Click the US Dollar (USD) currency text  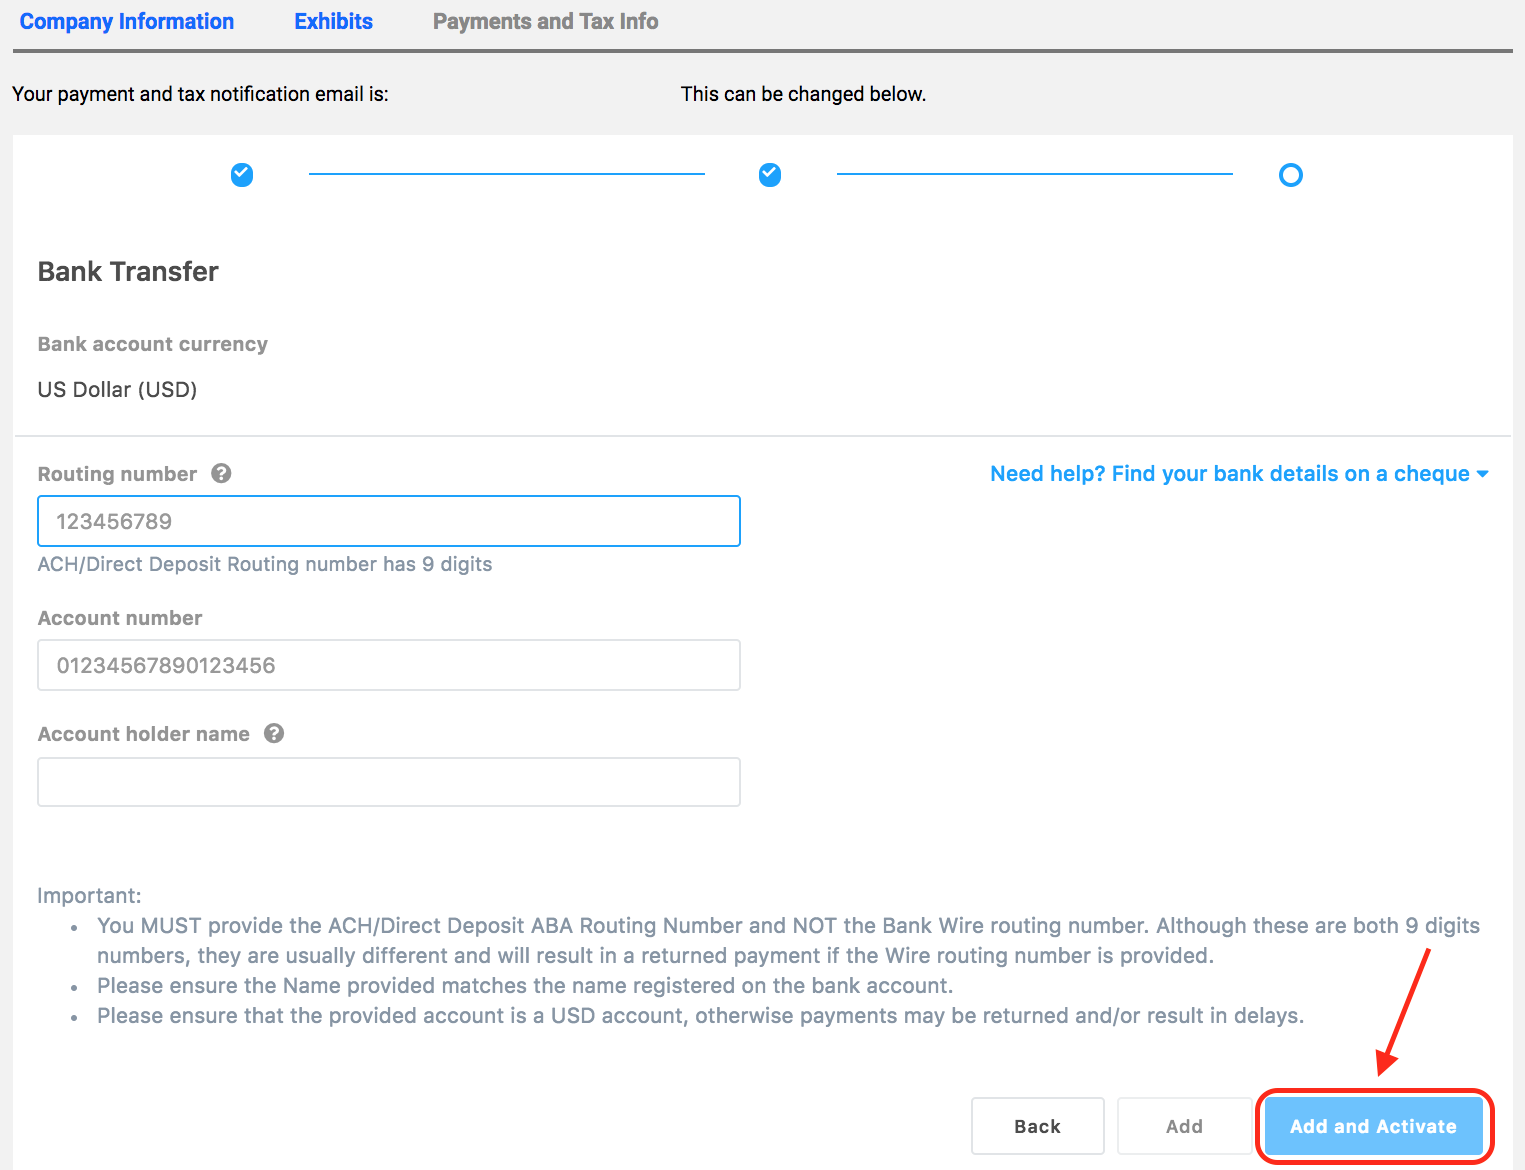[x=117, y=390]
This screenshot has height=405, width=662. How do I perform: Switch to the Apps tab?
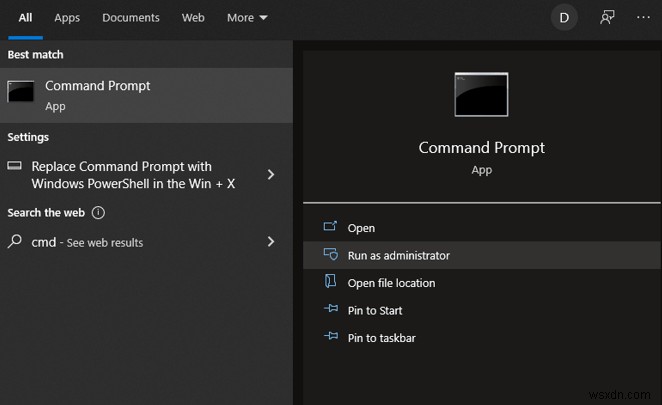coord(67,18)
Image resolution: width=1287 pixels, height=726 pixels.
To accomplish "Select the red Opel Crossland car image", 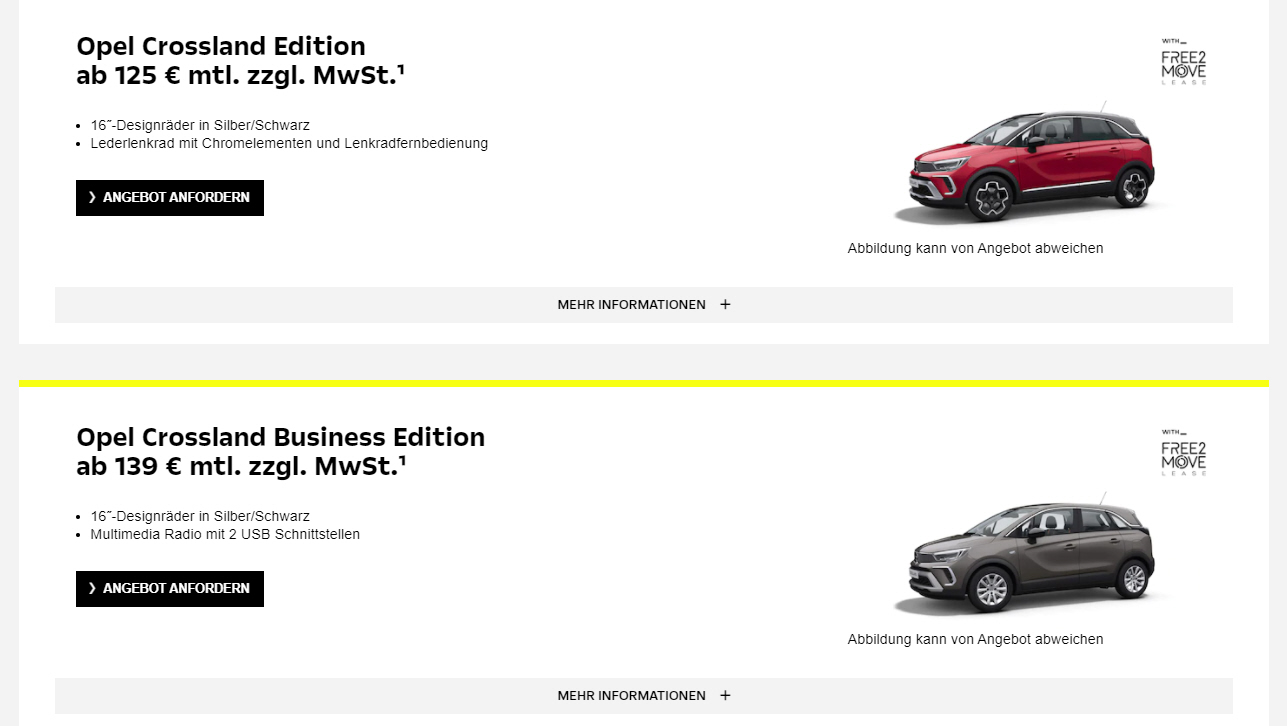I will pyautogui.click(x=1030, y=165).
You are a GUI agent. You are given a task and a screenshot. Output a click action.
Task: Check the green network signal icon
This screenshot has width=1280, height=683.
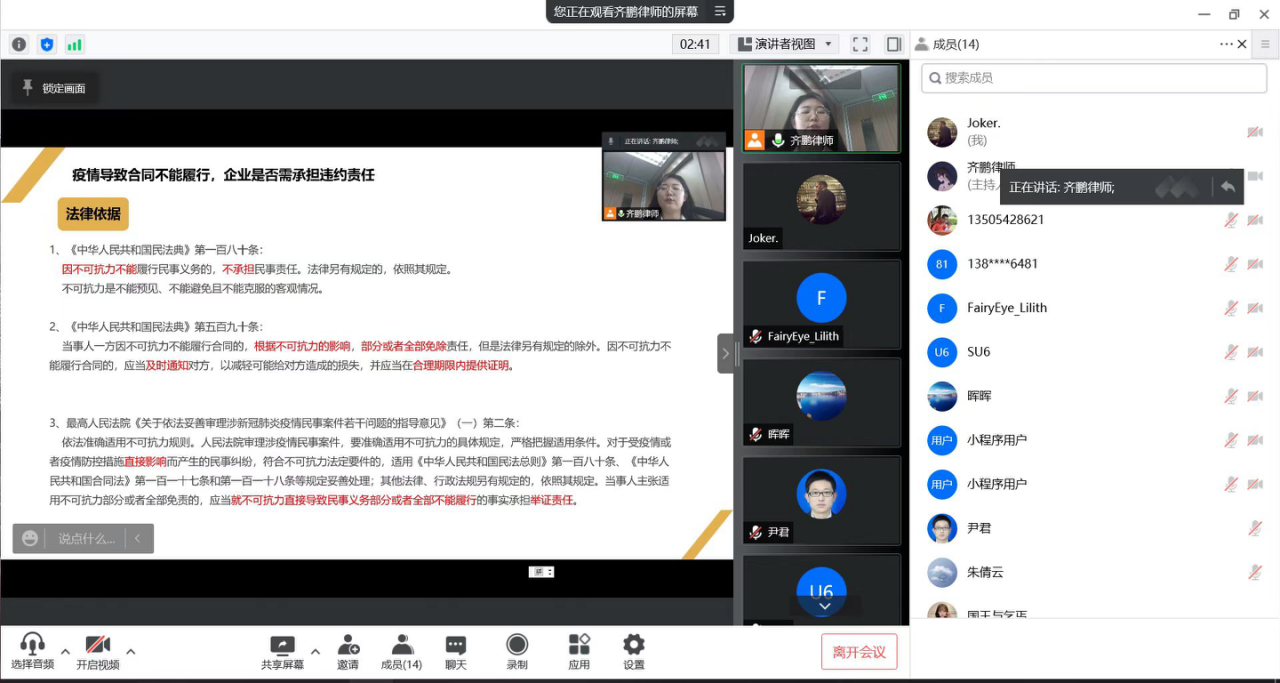click(x=75, y=44)

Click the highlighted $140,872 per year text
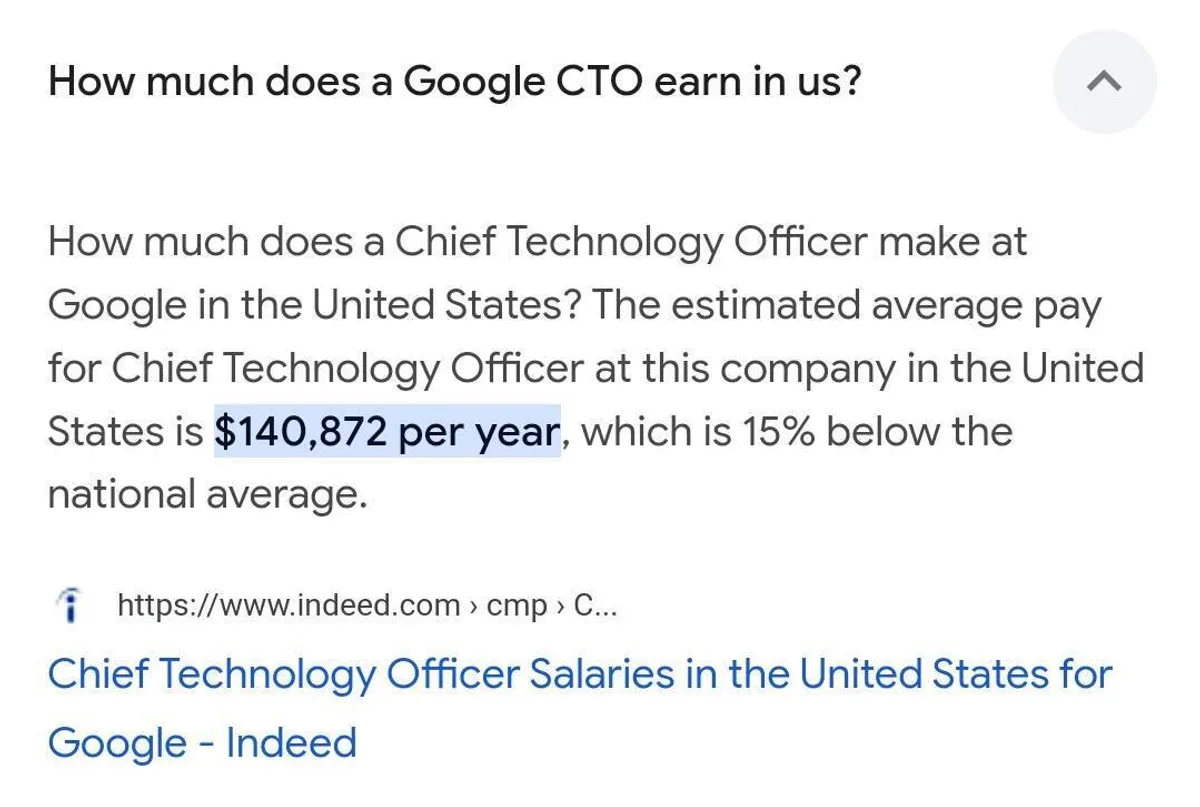[x=387, y=432]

● ● ● ● ●

The lines from the one containing "You are a GUI" up to and including the last line of the material above are to be given again exactly; any pictures are dropped.

You are a GUI agent. You are given a task and a screenshot. Output a click action.
Task: Check the green network signal icon
This screenshot has width=1280, height=683.
click(x=75, y=44)

Click the highlighted $140,872 per year text
[x=387, y=432]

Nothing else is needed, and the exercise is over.